> _Selected passage_:
--

Pinterest Unrest, Computer Disasters, and Upcoming Posts

I got a message today from the folks at Pinterest explaining that some of my pins had been deleted because of copyright infringement and because I was a re-pinner and not the original pinner there was no accusation of wrong-doing but those pins had to go and would be deleted. Okay, fine, except I have no idea what pins they were referring to and now I'm dying of curiosity. Omgosh! Which pins are missing? I scanned a few of my boards but didn't notice anything missing so no harm no foul. If they hadn't told me about it I wouldn't have even noticed . . . still, I wonder what exactly it was.

Anyway, I don't think anyone really noticed but I've been less active lately, mainly because my laptop is finally at the large paperweight stage (ie boot up), and while I have access to the internet on my husband's old laptop which I am using now, I don't prefer it. It feels strange and uncomfortable, like wearing someone else's shoes and living in a stranger's house. I do have posts planned:

Posts about my attempts to introduce Coryn to Spanish.
Posts about FINALLY finishing a book.
Posts about looking for a new church in our area.
Posts about Matt being almost home and preparing for his return.
Posts about this super cool foundation make up sample I got my hands on.
Posts about another Liebster Award tag. 

So I hope I can get back to writing in full swing soon. My husband said he can fin my laptop when he gets back. Yay!

More later soon, knock on wood.



  1. if you haven't noticed what pins are missing, why are you pinning if they're not important or attributed????????????

    1. not knowing what pin it was puts me in a position of being unable to do more than guess what the purpose was of the missing pin. It could've been a recipe I thought looked good but wasn't planning to immediately make or a crochet pattern I thought had merit but wasn't about to to drop my current projects to get started on.
      As I was the "repinner" rather than a pinner it isn't always practical to trace back the pin to the original source to check the "lineage" so to speak, but it isn't completely unheard of for me to repin several ideas in a span of time to try later based on the image alone. I'm not sure how familiar you are with pinterest, but I use it mainly to save ideas for crocheting, crafting, and cooking, but there are some boards I use just to share and collect beautiful images or funny memes (my most popular board is devoted completely to Geek culture related jokes which are generally created for internet sharing and are by nature uncredited) which do not usually require attribution. If I had to guess, since photography is one of the few things that can be shared that people are more protective of their copyright to, I'm guessing someone incorrectly pinned a picture that I pinned into one of my "beautiful image" boards just because I liked the look of it.

      I envy your memory if you honestly remember everything you did on social media and pinterest over the course of the last month. I sometimes have a hard time remembering if I turned on the dryer or not five minutes after I have left the washroom.

  2. Hi Heidi...

    You were mentioned in a blog post on "Creators Against Pinterest" blog, and that is how I came to comment here.

    I am a professional artist who makes one of a kind original drawings and I post them to the internet with the intent to market them. Mine might even be some of the 'beautiful images' you collect with the assumption that they don't necessarily require attribution.

    Please understand that I recognize the frustration it must be to you to have unknown people like me commenting on your blog. I also recognize that Pinterest has done you and any other pinners a disservice by encouraging and promoting your participation in a website that facilitates copyright infringement.

--

> _Dataset entries_:

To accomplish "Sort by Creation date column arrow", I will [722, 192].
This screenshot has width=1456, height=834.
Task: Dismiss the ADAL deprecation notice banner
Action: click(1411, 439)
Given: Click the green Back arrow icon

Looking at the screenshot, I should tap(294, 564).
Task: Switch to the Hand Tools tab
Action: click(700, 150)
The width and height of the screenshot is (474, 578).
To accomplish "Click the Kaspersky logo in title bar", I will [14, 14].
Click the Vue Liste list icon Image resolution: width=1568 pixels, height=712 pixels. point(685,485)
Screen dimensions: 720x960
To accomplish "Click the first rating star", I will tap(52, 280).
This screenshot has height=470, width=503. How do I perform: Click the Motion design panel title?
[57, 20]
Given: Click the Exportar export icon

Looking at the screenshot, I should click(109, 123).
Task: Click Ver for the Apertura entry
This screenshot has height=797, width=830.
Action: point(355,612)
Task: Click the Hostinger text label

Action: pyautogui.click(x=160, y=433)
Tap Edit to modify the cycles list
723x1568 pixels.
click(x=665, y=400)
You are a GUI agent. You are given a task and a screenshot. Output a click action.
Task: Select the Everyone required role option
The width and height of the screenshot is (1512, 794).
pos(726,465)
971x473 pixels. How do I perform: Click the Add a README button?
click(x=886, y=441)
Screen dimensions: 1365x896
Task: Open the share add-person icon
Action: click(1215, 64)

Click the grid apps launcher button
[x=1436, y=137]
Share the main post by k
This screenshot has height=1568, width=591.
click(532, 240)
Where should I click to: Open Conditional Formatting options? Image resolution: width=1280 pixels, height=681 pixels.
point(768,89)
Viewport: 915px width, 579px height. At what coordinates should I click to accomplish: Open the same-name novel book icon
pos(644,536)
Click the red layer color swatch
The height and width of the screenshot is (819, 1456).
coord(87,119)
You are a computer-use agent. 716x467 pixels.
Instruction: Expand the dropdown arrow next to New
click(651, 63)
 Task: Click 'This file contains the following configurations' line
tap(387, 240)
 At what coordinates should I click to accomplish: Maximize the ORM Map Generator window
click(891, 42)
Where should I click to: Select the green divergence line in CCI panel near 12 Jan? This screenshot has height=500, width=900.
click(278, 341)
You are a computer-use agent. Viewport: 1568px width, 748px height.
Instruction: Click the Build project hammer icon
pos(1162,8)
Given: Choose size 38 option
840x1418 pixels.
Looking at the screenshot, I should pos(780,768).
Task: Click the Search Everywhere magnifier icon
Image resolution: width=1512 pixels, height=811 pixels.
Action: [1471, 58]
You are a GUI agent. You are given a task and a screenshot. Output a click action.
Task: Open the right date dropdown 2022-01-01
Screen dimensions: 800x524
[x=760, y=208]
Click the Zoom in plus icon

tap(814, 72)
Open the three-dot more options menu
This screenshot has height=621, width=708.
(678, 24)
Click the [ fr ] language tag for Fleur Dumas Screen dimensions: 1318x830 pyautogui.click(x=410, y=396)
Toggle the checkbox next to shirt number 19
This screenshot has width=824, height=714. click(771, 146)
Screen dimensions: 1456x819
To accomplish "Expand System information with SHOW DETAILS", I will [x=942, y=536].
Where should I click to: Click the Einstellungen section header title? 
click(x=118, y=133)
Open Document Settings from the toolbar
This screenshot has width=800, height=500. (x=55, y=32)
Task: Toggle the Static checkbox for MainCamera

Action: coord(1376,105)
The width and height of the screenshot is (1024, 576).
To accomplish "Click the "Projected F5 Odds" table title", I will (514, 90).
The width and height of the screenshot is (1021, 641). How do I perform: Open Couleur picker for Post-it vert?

--

> _Instructions_:
1. Translate this sentence from the Pinterest post above into Spanish: "It feels strange and uncomfortable, like wearing someone else's shoes and living in a stranger's house."
2. Write what comes next in the Pinterest blog post and its comment thread above, starting after the last sentence shown.

> _Answers_:
1. Se siente extraño e incómodo, como llevar los zapatos de otra persona y vivir en la casa de un desconocido.

2.
    I have had to send over a thousand DMCA 'takedown' notices to folks that pin and re-pin my work to Pinterest without copyright permission. The email you received about a pin removal is the letter that is sent to pinners as a result of Pinterest receiving a DMCA takedown request from someone like me who does not want their original artwork pinned.

    Through lack of knowing or diligence when pinning and re-pinning, my images have no attribution to me whatsoever with links that go back to Google Images, Tumbler, or Bing, resulting in no way to discover the original artist or my website that displays my original images for sale. In worst cases, because Pinterest allows pinners to alter the title of a pin, a number of my pieces were discovered with the title changed, or with the title replaced with "Cute!!!!"

    Pinterest's letter to you about the removal of a pin that implies that you "did nothing wrong", that it was really the "first pinner" that is at fault, is an insult to the amount of work that I have to devote to locating and requesting removal of copyright infringing pins and re-pins. The repinning of an improperly attributed pin only compounds the copyright infringement.

    That you might find it impractical to locate the original creator of an image is the essence of the problem creators are facing with Pinterest. If an image is improperly attributed on the first pin, all the re-pins are wrong, sometimes hundreds of times.

    I believe everyone on Pinterest has been duped into participating in this copyright infringement business model that is Pinterest and that Pinterest places pinners and re-pinners at risk for lawsuit. Copyright law protects creators from infringement...use without permission.

    Most people don't read the terms of service before 'checking the box' that indicate that you agree to the terms. Pinterest's original terms allowed for them to 'sell, alter, distribute' images that were pinned. After a huge outcry from artists and creators like myself, the terms were changed to not allow Pinterest to 'sell, alter and distribute'. Pinterest then carefully changed the wording of their terms to safeguard themselves from any lawsuits arising from copyright infringement, and placed all the responsibility onto the 'pinners' or 're-pinners'.

    My hope is to inform and not anger you. If I can awaken and alert one innocent re-pinner to the problems it causes to creators, then I will feel a tiny bit better. When Pinterest disolves completley and people go back to 'bookmarking' things that interest them, I will be thrilled.

    my best,
    Leslie Hawes

    1. I understand your frustration, but to me the purpose of the internet is free and open sharing, and to put any fetters on it would be a dangerous challenge to free speech and expression. I feel this way whenever anyone starts an outcry on Facebook "owning" their status updates and pictures as well. The internet is a public forum. To me posting a picture on the internet and expecting it to be shared only with your specific rules is the same as painting a mural on a public wall or placing a statue in a public park and then getting upset when someone photographs it. Yes, maybe they aren't giving you attribution for your creativity and work. Maybe the people who see your photo will never know that your statue was carved by you with love and care, but your statue is in a public park and in that context some of the ownership has been given up.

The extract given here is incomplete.